Do you have spam viruses enabled?

Which setting would that be exactly?

Virus Names Which Are Spam, which you have included :)

Okay, so based on this config and what you have shared, the inline messages should have been prepended.

Next step will be to do some debugging. I will walk you through that after reviewing the source code we need to trace so we can collect some additional logs.

@TLINDEN which version of MailScanner are you using?

[TLINDEN]

MailScanner-5.0.3_1 on FreeBSD with perl5-5.26.2.

[TLINDEN]

One more thing, this is what can be seen in the mail headers of the delivered email:

X-MailScanner-SpamCheck: not spam,
	SpamAssassin (nicht zwischen gespeichert, Wertung=0, benoetigt 6,
	autolearn=disabled)
X-MailScanner: Found to be infected
X-MailScanner-ID: 57CD545C5307.A95B8

@TLINDEN Would it be possible for you to send me a message source sample that is affected? No need for the attached files, just the message structure. This might be easier to troubleshoot with a sample. You can email shawniverson@efa-project.org

Unable to reproduce so far, still working on this to identify problem...

Closing due to inability to reproduce.

[TLINDEN]

Great. You forgot to ask me if I already had turned the computer off and on again.

Now I have to figure out how to feed a message into Mailscanner manually, dissect your code, add or uncomment print statements myself and fix the Bug myself.

@TLINDEN I sense a hint of sarcasm and distaste.

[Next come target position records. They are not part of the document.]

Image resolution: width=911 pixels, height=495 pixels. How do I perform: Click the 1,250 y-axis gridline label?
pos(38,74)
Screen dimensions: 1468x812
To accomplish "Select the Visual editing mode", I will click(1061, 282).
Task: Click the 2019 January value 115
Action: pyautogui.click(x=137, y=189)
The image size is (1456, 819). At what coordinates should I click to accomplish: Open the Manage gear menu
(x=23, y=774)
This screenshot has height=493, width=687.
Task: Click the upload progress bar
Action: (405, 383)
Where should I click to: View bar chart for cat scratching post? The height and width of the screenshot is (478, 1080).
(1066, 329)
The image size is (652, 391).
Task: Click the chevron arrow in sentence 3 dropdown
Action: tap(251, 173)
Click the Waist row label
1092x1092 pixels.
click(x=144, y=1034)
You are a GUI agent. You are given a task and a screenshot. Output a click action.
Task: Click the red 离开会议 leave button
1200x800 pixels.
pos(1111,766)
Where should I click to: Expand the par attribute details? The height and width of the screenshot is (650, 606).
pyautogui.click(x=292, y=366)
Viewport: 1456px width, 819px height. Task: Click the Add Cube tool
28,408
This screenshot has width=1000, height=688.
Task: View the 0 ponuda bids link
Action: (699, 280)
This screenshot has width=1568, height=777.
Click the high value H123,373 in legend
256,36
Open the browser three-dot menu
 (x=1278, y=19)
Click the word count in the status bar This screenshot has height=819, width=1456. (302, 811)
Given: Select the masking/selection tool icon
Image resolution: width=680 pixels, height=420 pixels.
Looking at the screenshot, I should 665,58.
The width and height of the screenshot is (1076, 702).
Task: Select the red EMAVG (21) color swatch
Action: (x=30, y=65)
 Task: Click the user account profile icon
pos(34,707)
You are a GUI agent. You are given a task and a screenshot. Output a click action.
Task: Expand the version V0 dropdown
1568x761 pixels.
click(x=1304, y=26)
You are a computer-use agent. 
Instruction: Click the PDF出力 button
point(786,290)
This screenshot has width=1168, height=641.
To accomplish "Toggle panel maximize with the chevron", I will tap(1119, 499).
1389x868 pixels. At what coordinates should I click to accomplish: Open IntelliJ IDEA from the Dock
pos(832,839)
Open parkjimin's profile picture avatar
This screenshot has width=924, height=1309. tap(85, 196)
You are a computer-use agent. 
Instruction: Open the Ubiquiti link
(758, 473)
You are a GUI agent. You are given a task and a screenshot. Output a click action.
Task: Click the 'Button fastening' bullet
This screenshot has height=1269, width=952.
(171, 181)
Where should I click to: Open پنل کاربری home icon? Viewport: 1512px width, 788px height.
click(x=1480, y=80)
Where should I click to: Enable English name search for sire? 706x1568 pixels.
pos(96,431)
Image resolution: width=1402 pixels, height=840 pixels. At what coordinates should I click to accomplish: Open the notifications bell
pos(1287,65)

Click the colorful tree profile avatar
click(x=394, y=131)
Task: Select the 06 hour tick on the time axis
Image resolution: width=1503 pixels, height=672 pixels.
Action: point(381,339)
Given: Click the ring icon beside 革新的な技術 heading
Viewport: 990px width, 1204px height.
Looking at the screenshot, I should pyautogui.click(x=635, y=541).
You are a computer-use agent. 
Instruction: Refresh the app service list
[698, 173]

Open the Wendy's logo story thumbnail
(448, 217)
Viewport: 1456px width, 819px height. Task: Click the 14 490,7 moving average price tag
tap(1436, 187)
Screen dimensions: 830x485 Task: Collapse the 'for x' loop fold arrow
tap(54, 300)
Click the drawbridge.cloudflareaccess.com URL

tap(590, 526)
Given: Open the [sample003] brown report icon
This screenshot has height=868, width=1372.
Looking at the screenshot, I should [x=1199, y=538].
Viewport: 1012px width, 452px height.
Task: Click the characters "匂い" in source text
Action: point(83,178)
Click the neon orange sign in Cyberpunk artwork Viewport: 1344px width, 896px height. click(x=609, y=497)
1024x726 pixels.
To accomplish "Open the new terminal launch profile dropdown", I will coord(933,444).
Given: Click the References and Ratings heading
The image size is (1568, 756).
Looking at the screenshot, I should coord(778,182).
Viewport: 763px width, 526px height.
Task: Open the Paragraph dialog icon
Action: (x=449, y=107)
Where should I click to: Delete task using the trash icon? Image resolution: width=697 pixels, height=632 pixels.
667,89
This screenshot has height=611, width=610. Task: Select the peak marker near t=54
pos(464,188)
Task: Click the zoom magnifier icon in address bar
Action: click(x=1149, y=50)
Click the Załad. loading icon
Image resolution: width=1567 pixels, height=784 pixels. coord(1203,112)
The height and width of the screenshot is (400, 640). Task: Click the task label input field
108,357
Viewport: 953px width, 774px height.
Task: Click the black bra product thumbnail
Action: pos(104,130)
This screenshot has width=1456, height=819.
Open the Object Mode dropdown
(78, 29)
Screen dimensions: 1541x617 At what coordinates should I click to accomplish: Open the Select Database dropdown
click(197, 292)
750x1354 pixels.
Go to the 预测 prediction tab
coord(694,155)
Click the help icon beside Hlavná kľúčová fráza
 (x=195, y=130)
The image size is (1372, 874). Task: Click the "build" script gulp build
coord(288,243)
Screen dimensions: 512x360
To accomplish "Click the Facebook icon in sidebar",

Since I'm such a nice guy and don't read into such things, I'll reopen this issue.

Now, based on the sample you sent me and the settings you provided, I fed it through mailscanner and it produced an inline signature. I did it three times just to make sure, and sure enough an inline signature each time.